→ Your objective
Leave the pictures out and transcribe every record exactly.

══ Recorded information

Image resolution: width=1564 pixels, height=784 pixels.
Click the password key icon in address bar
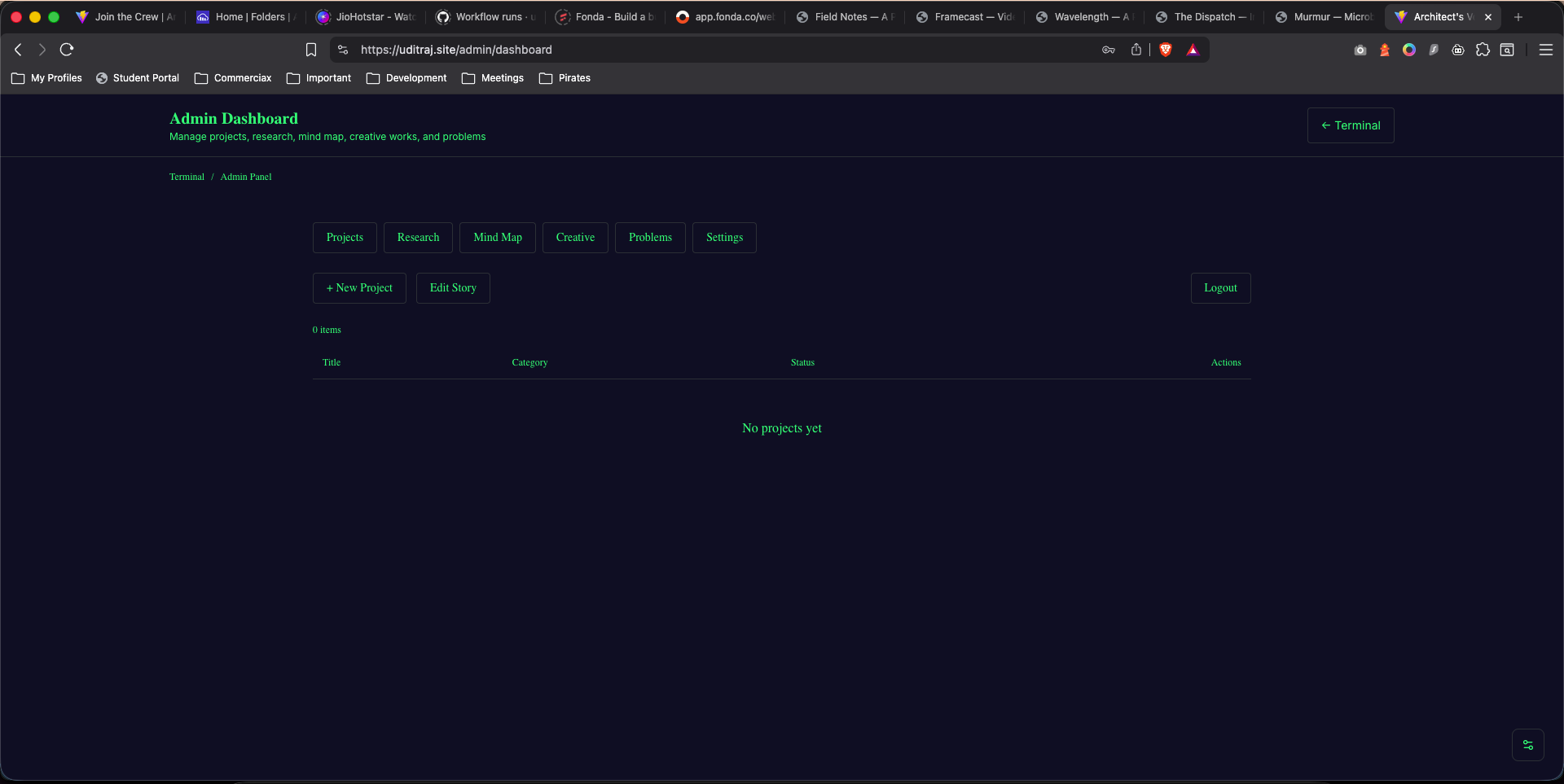point(1109,50)
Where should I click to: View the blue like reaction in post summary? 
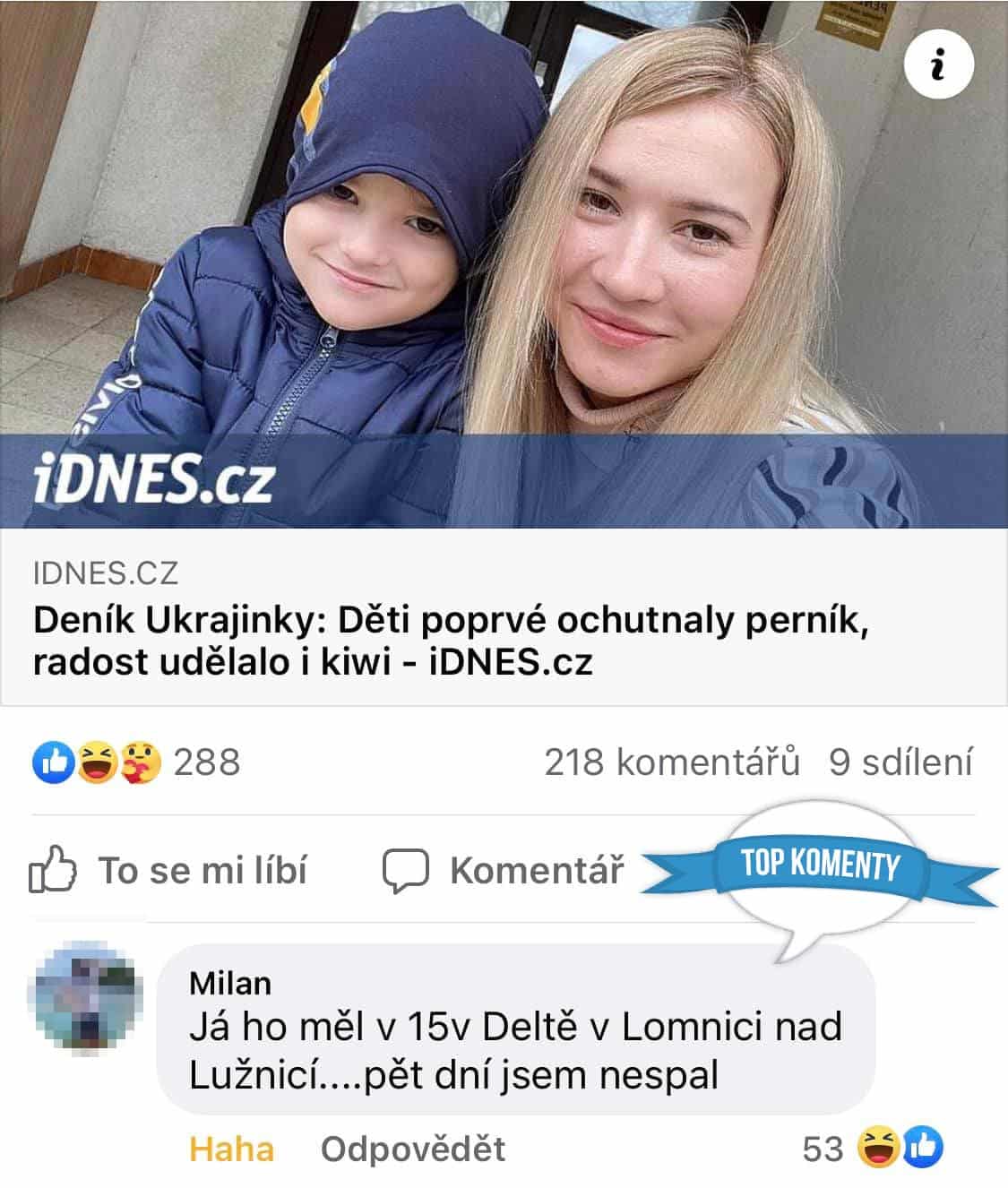[x=49, y=762]
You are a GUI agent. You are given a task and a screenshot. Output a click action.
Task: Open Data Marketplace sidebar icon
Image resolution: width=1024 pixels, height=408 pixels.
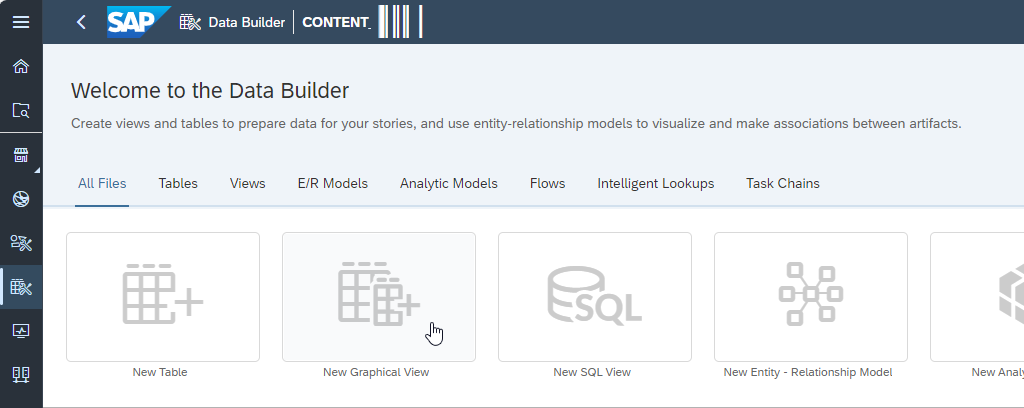21,155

════

→ Worked solution
Image resolution: width=1564 pixels, height=784 pixels.
Click the password key icon in address bar
point(1109,50)
Where should I click to: View the blue like reaction in post summary? 
[x=49, y=762]
You are a GUI agent. You are given a task and a screenshot. Output a click action.
Task: Open Data Marketplace sidebar icon
Image resolution: width=1024 pixels, height=408 pixels.
21,155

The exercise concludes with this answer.